Wednesday, 9 August 2017

Life after graduating: some advice

The initial setback you're almost guaranteed to face after the buzz of graduating begins to settle down, is the overwhelming list of requirements needed for the majority of jobs.
I was surprised at how many internships and even graduate schemes asked for at least a 2:1 as well as 2 years minimum experience within that particular sector, amongst other unrealistic expectations, and it's safe to say there is nothing more disheartening. You've worked hard for three years and all of a sudden you almost feel like you're back at the start, and it is so overwhelming. I found the 'inbetween' period of graduating and securing a job the most stressful time of all.

One thing I would advise students to do is to try and squeeze in as much work experience related activity as possible. Not only does it look good on paper (sorry but I'm kinda missing Love Island..) it will also benefit you hugely when you're applying for positions, and it obviously also helps to know a bit about the industry you're trying to break into. Don't feel like your results are the be all and end all, if you have an average mark but have shown yourself to be dedicated and hardworking. then this will 100% work in your favour!

Don't be afraid to fake it till you make it! (this phrase always reminds me of my friend Jodie who swears by this saying and always mentions it on her blog.) Not everyone knows what they're doing, everyone has to start somewhere and if you're interested in something go for it, despite your degree field. I know people that went to uni and did a subject straight out of school without really knowing what they wanted to achieve from it, when this is the case it may seem like the right choice at the time, but when it comes to applying that subject to the real world and working life, you may ask yourself what is it I actually want to do with this?

Look at what interests you. What are you hobbies, skills? What do you enjoy doing? Go for it. Many people have done a degree in a subject and gone on to do something completely different when they've graduated, there's no set path and a degree is a great experience regardless of what subject you did and it will always back you up and look good on your CV as it teaches you irreplaceable skills and knowledge, and allows you to deal with so many situations you will often find yourself in later in life in a workplace so don't feel like it's useless.
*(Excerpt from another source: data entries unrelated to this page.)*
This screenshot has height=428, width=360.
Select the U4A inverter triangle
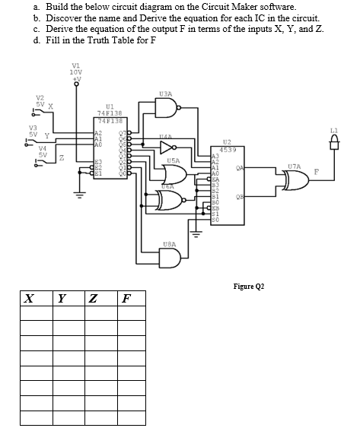(x=166, y=147)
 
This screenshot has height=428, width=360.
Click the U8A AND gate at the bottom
(x=170, y=258)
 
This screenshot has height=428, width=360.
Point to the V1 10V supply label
(x=76, y=70)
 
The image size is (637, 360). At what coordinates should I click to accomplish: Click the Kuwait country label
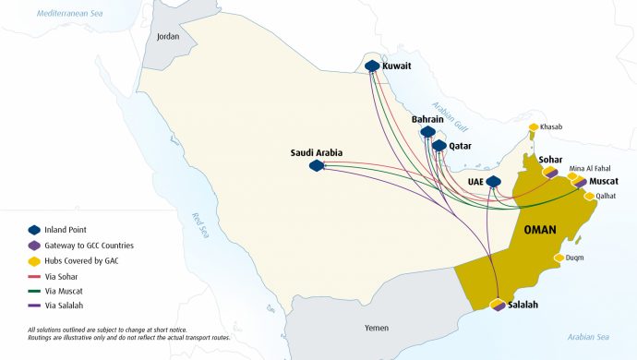398,66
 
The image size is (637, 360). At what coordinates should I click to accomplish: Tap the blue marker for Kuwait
372,66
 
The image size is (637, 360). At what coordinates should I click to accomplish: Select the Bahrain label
427,120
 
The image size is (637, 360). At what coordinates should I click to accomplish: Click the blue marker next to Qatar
439,146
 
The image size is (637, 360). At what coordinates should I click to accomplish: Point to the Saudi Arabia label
317,152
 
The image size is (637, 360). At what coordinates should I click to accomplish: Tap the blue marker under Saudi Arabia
317,165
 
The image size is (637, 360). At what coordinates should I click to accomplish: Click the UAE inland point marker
493,182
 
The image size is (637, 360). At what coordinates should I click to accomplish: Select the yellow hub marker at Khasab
534,127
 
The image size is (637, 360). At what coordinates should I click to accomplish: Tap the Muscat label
604,182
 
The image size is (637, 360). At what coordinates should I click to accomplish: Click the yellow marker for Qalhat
590,196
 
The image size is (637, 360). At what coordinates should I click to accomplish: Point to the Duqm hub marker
559,258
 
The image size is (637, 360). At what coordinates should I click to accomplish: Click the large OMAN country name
546,230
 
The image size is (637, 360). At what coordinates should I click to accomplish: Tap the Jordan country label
168,37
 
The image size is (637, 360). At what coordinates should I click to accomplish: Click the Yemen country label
351,328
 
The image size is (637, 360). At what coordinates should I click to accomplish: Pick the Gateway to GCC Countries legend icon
35,245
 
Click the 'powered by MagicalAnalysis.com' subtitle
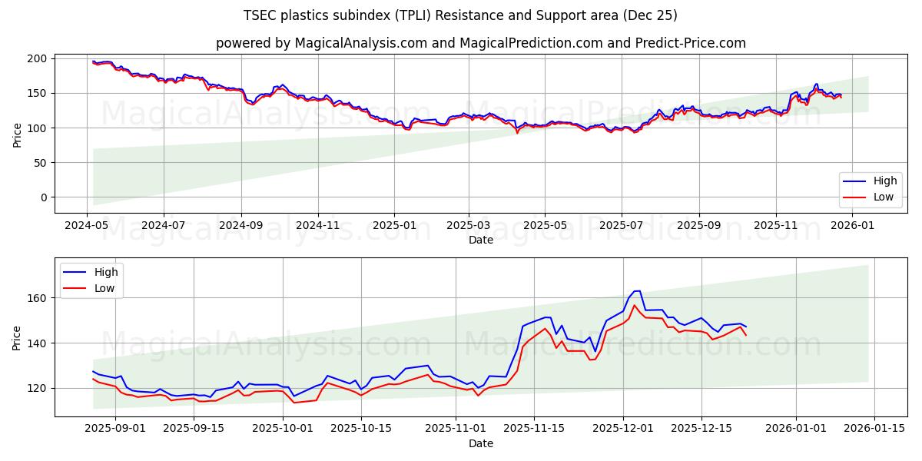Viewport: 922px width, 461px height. tap(480, 43)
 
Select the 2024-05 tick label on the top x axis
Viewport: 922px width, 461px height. tap(86, 226)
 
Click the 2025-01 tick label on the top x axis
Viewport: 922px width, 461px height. tap(393, 226)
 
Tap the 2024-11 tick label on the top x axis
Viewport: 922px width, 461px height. tap(317, 226)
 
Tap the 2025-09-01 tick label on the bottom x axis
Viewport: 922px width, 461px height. tap(115, 429)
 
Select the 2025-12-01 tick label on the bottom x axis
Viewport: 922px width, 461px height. tap(622, 429)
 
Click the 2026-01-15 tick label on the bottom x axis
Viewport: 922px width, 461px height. tap(877, 429)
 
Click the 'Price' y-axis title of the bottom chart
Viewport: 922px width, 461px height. tap(18, 337)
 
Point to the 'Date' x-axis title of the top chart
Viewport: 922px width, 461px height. tap(480, 240)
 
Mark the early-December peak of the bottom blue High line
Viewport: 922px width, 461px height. tap(637, 291)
No degree is a waste of time or irrelevant

Don't feel like you need to move away or relocate to a big city in order to find your dream job. It looks as though I'm saying this because I genuinely got lucky, but there are definitely pros and cons to getting a job in the city. Obviously the pay is better, but there is so much more competition, and the cost of living will be higher (presuming you don't already live in a city). Look into local businesses or could you even work from home or go self employed? The world is literally your oyster!
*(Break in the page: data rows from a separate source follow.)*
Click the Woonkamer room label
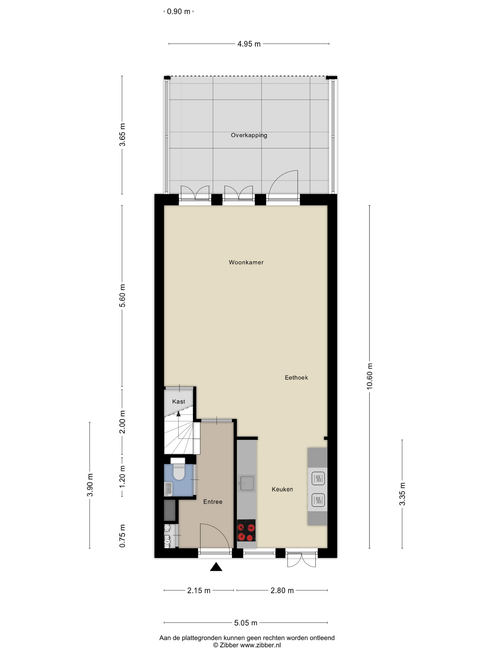tap(246, 262)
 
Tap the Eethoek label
tap(296, 377)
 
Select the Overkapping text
tap(249, 135)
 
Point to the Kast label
tap(179, 402)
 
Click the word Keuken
tap(282, 489)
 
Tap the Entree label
tap(213, 502)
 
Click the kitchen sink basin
tap(247, 483)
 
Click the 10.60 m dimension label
tap(369, 376)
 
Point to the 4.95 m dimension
tap(249, 44)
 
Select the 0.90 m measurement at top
tap(178, 11)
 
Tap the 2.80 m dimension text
tap(282, 590)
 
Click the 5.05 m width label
tap(246, 623)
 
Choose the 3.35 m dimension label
tap(402, 494)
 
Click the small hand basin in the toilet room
tap(168, 489)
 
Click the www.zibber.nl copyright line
tap(247, 645)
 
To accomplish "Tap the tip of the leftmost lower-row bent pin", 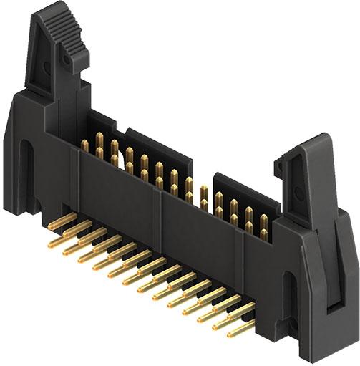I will [x=52, y=244].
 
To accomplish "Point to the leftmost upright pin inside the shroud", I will [x=84, y=146].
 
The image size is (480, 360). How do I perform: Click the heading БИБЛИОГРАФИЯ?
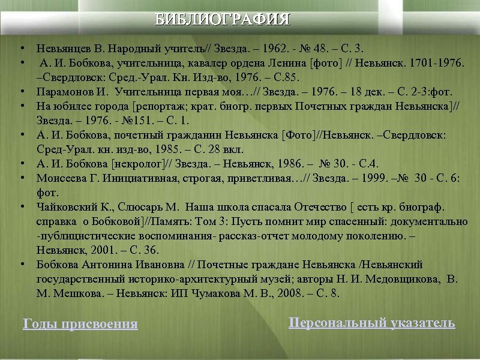(x=223, y=19)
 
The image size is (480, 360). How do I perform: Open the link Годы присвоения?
(x=80, y=325)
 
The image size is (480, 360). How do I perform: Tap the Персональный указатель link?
(x=372, y=323)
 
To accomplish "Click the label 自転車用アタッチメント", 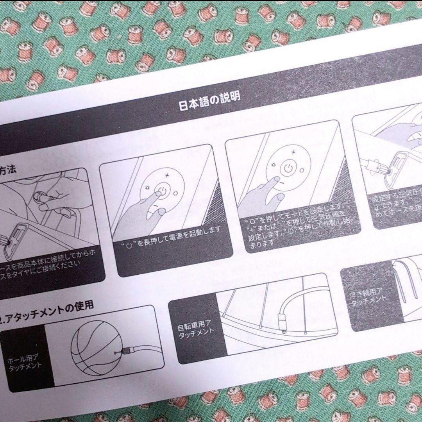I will pyautogui.click(x=194, y=327).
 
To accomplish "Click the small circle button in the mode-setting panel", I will pyautogui.click(x=302, y=169).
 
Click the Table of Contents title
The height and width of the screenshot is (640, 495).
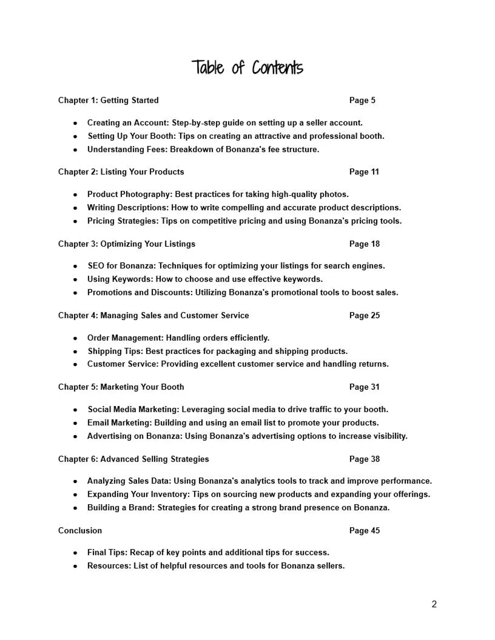[247, 68]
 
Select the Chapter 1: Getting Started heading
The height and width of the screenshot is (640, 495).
[108, 100]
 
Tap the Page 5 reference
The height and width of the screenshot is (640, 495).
[362, 100]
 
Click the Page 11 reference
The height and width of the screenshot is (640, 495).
[364, 172]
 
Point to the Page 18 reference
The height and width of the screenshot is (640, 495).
[364, 244]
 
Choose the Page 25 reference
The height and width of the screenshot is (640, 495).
[364, 315]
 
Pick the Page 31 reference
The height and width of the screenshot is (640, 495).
[364, 387]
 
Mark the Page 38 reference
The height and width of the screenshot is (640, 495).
[364, 459]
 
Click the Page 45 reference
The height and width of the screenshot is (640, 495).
[364, 531]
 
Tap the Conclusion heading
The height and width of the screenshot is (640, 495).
[80, 531]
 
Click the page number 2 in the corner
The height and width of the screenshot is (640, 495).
[434, 604]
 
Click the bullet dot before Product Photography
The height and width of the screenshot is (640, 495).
[76, 195]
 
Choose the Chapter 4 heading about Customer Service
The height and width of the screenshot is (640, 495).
[153, 315]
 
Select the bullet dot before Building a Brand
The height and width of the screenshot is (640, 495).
[76, 508]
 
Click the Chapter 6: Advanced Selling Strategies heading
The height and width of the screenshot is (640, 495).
[133, 459]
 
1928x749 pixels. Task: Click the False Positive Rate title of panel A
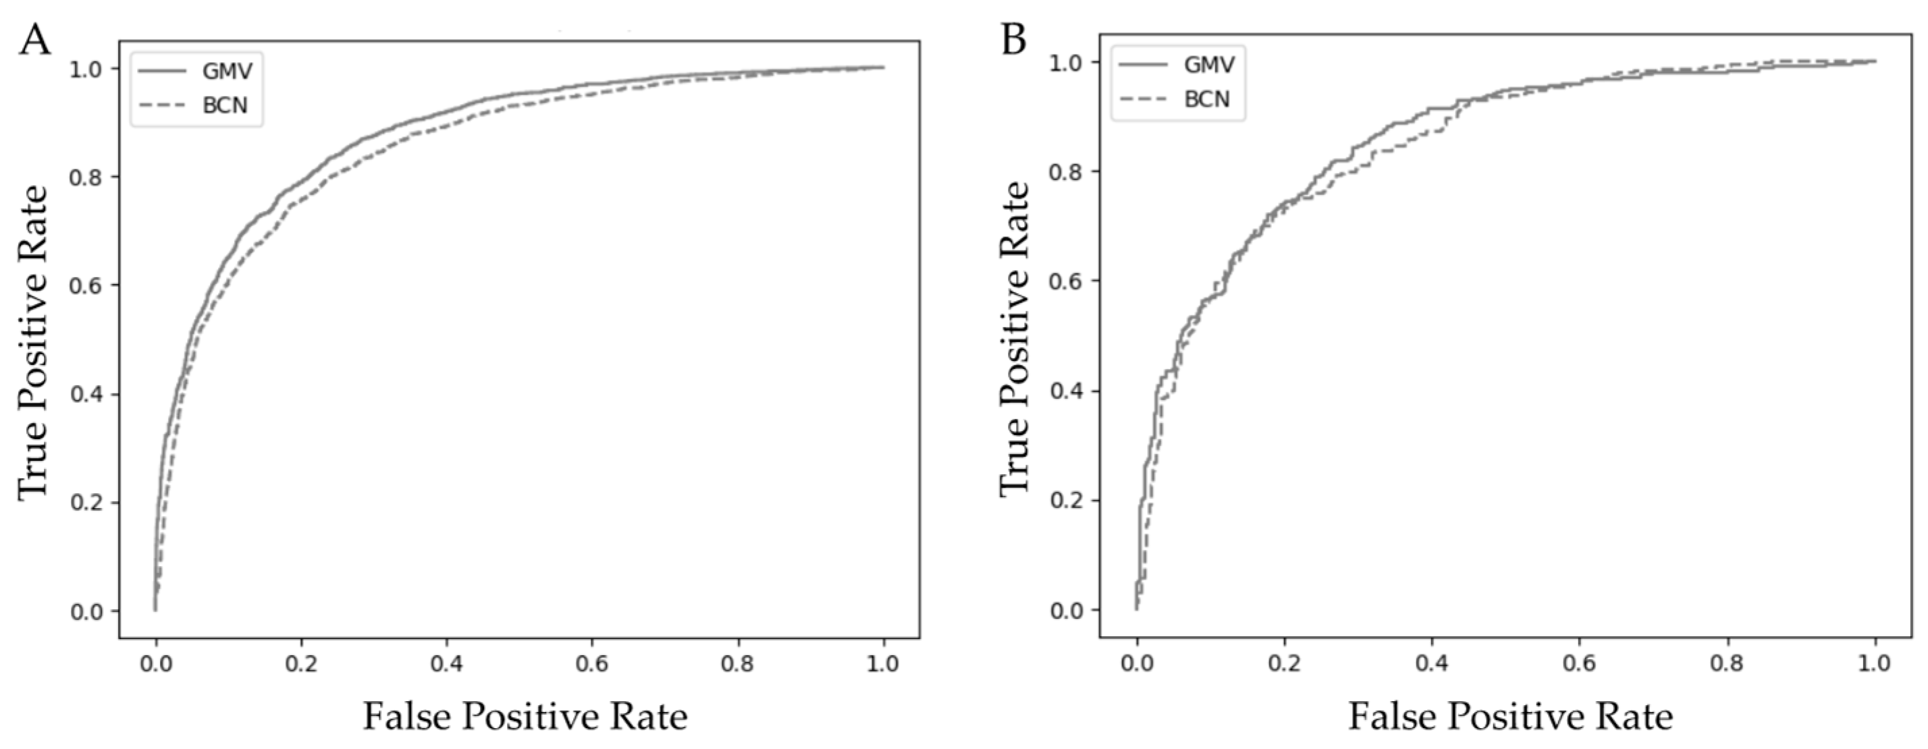[525, 716]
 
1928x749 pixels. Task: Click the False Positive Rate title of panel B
[1510, 716]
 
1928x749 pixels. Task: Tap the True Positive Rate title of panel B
[1014, 338]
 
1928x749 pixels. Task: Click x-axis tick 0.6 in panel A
[592, 665]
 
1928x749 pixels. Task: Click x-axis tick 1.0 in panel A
[883, 665]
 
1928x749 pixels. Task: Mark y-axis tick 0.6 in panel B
[1067, 281]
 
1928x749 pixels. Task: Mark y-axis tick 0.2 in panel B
[1067, 500]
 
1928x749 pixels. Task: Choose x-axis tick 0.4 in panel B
[1431, 665]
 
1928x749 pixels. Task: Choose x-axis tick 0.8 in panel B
[1728, 665]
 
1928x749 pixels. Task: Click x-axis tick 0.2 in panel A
[301, 665]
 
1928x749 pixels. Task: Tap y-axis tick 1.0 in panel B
[1067, 61]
Don't let knock backs ruin your confidence, competition is always going to exist and there will always be someone that offers something you don't have, but it doesn't make you any less important or intelligent, everyone is unique and has their own strengths in certain areas.

Last but not least, persistence is key - don't give up, if you have a goal in mind think about it realistically and set out on doing what needs to be done in order to reach it. (This is something I had to keep reminding myself mid dissertation meltdown - plus it really is all worth it in the end). If your dream job requires voluntary work, or relevant experience, take a year out and focus on bettering your CV to get exactly where you want to be. Don't feel like university is the end of your learning and don't think there is any kind of rush to get the perfect job position straight away, good things take time people! Oh and don't put too much pressure on yourself, once you graduate you deserve the biggest pat on the back, unlimited cocktails and at least a week of watching back to back Netflix (just incase you didn't do enough of that in uni..) ahhh, I miss it.

How was your post-grad experience? What are your top tips for anyone graduating university this summer?